If you’ve been creating long enough, you already know the pattern: a DM from “brand-support” asking you to verify your account, a fake collab email with a password-protected ZIP file, a comment pushing you into a “support chat” that turns out to be a phishing funnel. None of this feels new anymore—but it’s still very easy to fall for when you’re tired, rushed, or mid-launch.

Spikerz treats DMs, comments, and even email as the same attack surface. It scans incoming messages and links across your connected platforms, looks for the signals of phishing or social engineering, and quietly filters or quarantines anything that looks dangerous so you only see what passes a higher bar.

Behind the scenes, it’s doing three jobs at once: monitoring DMs and comments around the clock, using sentiment and intent analysis to tell the difference between blunt criticism and targeted harassment or manipulative scams, and cleaning up inboxes that are constantly hit with fake “urgent” platform notices and too-good-to-be-true offers.

For creators whose business model relies on inbound deals—brands, agencies, platforms dropping into your DMs all day—that kind of triage is crucial.
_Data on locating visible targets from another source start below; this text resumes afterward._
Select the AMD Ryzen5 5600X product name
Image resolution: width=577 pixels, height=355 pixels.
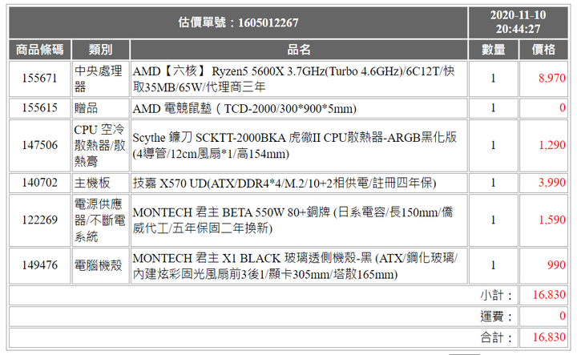(294, 79)
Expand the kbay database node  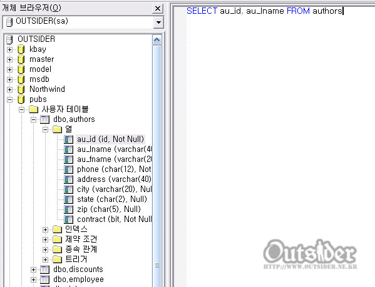(x=9, y=49)
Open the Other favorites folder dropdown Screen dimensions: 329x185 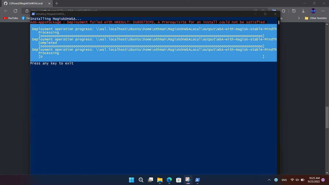[x=316, y=18]
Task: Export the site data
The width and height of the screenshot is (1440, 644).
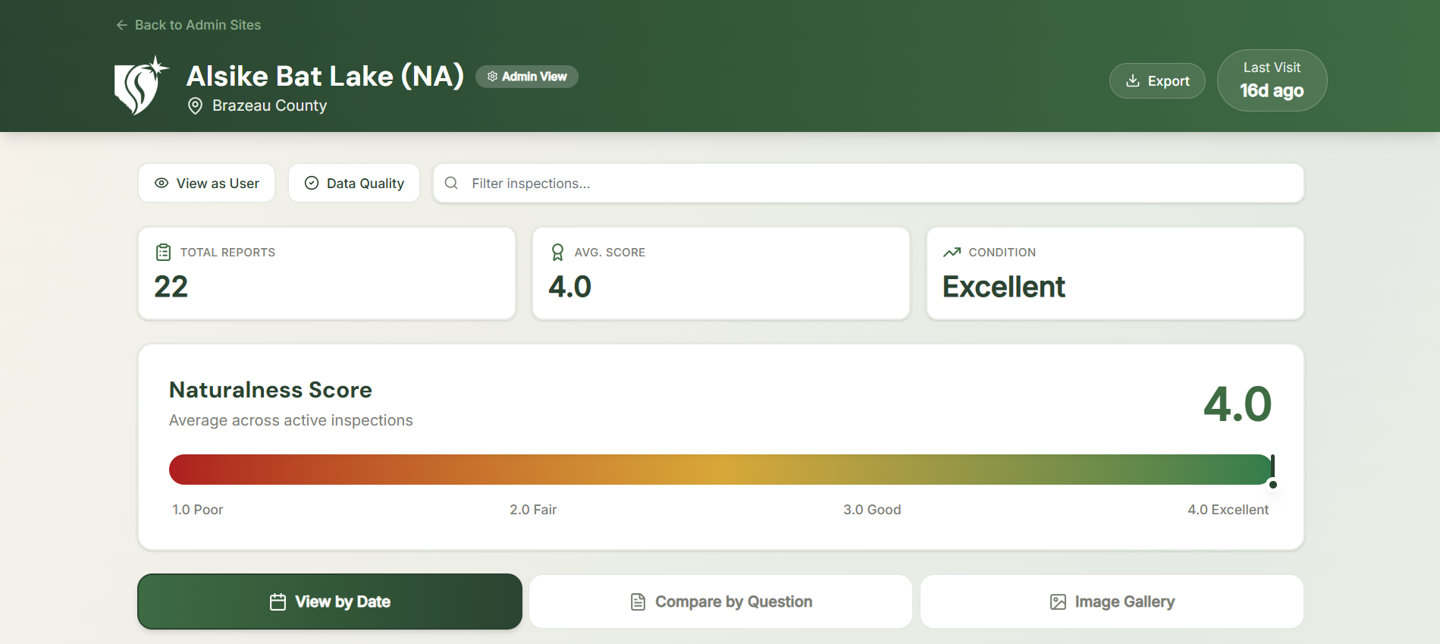Action: 1157,81
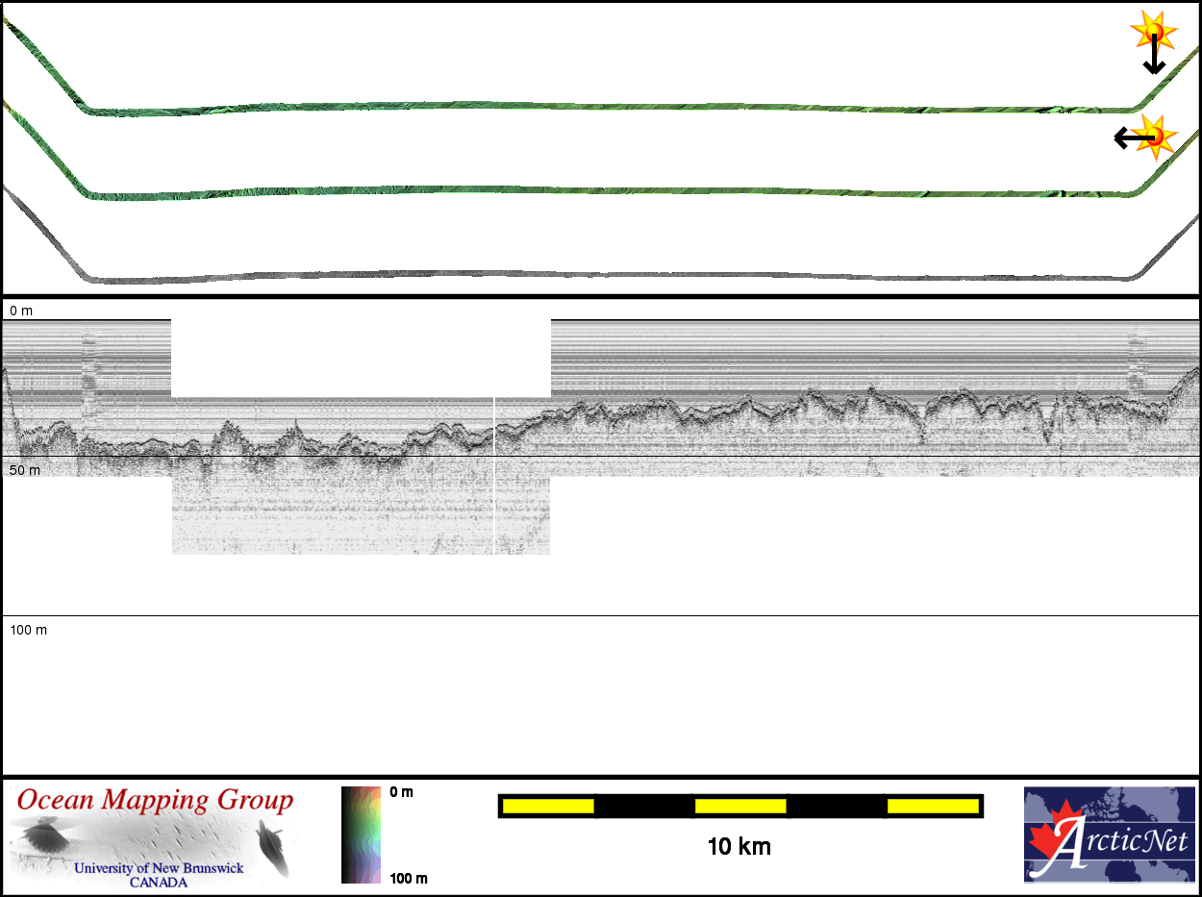Click the middle yellow scale bar segment

point(739,806)
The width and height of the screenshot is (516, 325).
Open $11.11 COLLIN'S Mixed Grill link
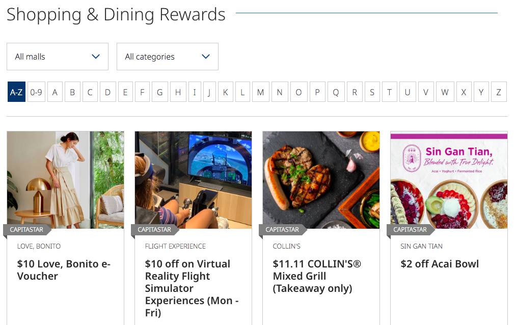(317, 276)
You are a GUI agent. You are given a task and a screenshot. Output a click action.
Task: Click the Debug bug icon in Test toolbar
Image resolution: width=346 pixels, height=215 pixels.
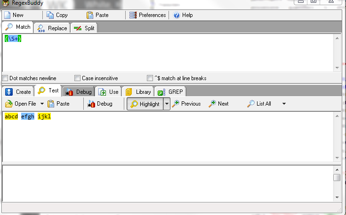(91, 104)
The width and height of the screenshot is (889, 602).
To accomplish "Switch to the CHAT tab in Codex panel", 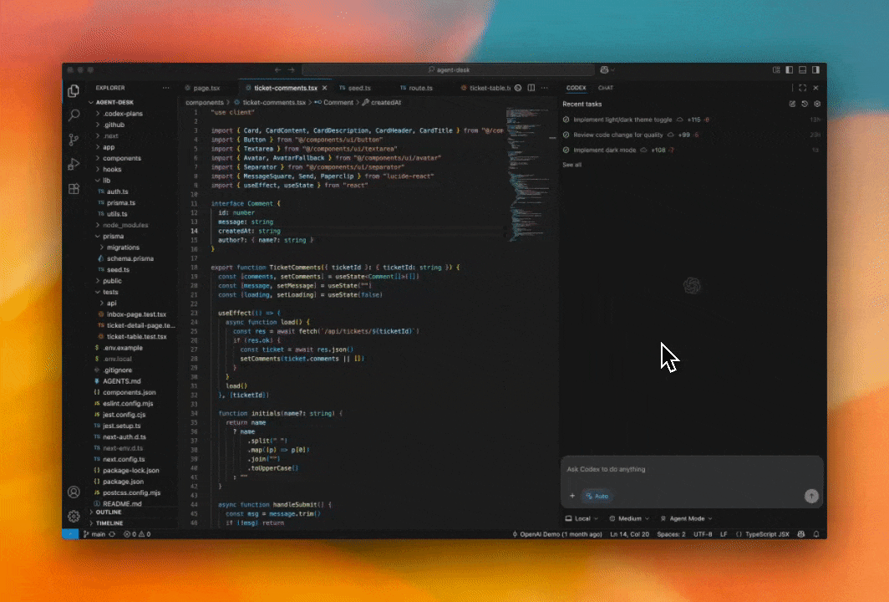I will pyautogui.click(x=605, y=87).
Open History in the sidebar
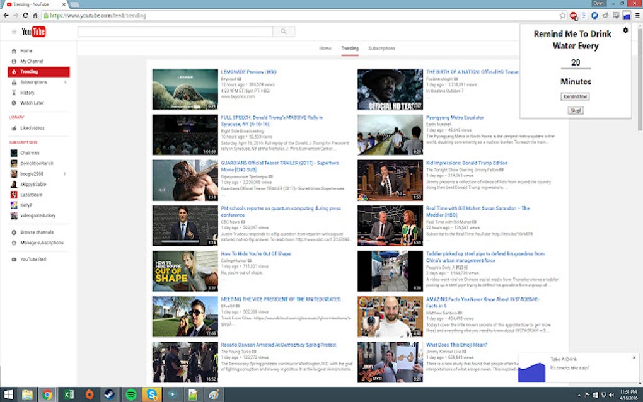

When everything looks urgent and promising, it becomes harder to tell opportunity from a trap. Spikerz’s role is to slow that stream down just enough that you’re only spending time on conversations that are real, not on the ones engineered to catch you off guard.

5. Impersonator Takedown: protecting your name, face, and audience

For creators with any level of fame, fake accounts are more than an annoyance—they’re direct revenue leakage and a reputational risk.

Spikerz continuously scans major platforms for profiles that look like they’re pretending to be you or your brand. It uses AI face recognition, similarity models, and contextual signals (bio, URLs, content, behavior) to classify accounts as fans, parodies, or threats. 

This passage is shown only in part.